Le logement, mais aussi les surfaces d’assolement, la puissance industrielle ou financière et le filet social devraient être les indicateurs de nos politiques publiques. C’est à l’aune de ces indices que nous aurons acquis le droit de nous réclamer du groupe des pays industrialisés.

Et le système actuel alors ? Il a fait son temps.
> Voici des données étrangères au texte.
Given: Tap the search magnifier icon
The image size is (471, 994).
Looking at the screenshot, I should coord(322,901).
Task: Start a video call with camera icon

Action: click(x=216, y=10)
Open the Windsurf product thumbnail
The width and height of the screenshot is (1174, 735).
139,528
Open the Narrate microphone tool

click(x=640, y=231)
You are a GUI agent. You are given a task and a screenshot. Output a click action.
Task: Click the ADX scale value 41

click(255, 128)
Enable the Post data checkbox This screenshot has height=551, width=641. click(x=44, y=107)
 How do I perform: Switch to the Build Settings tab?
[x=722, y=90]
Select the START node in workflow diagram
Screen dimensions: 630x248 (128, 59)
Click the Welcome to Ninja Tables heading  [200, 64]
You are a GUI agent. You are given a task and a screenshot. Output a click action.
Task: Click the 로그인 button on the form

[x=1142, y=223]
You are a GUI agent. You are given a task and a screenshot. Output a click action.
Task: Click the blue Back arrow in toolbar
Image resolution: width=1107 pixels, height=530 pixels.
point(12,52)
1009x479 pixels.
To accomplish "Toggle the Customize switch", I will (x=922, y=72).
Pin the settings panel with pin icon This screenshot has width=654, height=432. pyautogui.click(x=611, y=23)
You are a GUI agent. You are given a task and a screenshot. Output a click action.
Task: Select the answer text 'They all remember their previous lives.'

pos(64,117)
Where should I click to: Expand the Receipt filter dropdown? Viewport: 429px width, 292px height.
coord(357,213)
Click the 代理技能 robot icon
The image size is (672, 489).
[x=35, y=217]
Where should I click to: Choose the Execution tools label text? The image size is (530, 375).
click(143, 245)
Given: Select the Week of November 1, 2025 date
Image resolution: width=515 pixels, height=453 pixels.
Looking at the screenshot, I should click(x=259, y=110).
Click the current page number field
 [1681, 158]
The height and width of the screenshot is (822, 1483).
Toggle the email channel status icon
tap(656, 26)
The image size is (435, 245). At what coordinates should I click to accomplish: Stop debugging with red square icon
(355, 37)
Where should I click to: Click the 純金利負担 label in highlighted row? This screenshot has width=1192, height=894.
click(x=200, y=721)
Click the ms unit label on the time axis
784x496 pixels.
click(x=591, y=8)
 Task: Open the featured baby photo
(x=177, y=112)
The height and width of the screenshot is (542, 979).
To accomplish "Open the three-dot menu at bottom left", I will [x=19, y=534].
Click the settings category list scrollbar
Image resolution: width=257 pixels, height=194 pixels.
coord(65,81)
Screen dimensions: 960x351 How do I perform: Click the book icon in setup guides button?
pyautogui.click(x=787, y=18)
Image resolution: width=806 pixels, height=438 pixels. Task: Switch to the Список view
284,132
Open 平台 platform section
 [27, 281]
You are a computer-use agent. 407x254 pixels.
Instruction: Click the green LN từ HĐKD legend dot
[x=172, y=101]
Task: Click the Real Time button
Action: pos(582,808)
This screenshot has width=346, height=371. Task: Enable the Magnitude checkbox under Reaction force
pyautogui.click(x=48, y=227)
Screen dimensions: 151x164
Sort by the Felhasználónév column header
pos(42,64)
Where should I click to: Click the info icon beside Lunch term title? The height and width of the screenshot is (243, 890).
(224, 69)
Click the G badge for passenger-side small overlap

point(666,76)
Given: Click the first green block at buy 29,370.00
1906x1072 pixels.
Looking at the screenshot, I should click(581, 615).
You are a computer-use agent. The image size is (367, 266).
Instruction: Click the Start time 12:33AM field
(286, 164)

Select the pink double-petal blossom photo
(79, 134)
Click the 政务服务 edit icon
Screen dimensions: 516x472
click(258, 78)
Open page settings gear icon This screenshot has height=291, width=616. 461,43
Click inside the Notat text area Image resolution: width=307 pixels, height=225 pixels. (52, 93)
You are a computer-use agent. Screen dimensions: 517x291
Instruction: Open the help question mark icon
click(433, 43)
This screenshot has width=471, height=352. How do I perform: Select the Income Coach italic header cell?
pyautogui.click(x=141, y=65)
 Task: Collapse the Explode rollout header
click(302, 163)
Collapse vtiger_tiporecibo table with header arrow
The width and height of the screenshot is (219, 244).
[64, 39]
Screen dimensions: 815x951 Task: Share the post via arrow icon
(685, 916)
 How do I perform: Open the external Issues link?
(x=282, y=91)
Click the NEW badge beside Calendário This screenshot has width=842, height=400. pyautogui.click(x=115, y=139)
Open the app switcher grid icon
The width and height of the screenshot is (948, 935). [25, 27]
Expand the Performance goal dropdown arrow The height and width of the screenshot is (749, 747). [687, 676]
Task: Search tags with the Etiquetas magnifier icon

Son point d’orgue se répertorie en pleine guerre froide et il n’a plus de raison d’être. Pour que les emplois du tertiaire comme du primaire soient une réalité de demain, soutenu par une volonté éthique et souverainiste, il se pourrait que l’envie d’agir, comme notre îlot en est capable, fasse des émules car la réussite n'en est pas une, tant qu'elle suscite la jalousie; nous devons susciter l'envie.

Et la fiscalité dans tout ça ? Une logique souverainiste fournie toutes les raisons de laisser la responsabilité de chaque état face à sa population. La capacité de survivre dans un monde qui fait fi des simples règles du bien-vivre ensemble sont le pacte social entre les entités politiques et la population.

Plus l’impôt est confiscatoire, plus la dépendance au PIB est grande, et plus nous avons d'ennemis potentiels...

 

Antoine GAMBUZZA

01:09 Publié dans Air du temps | Lien permanent | Commentaires (2) | |  Facebook | | | |

Commentaires

Tu parles de la politique avec poésie ; qu il est toujours aussi interrassant de lire ! Mais ce n est pas pour autant qu il m est facile de dire ce que j en pense!

Écrit par : valérie | 01/09/2012

Ma foi, certaines personnes préfèreraient que je me limite à la poésie et je devrais les écouter.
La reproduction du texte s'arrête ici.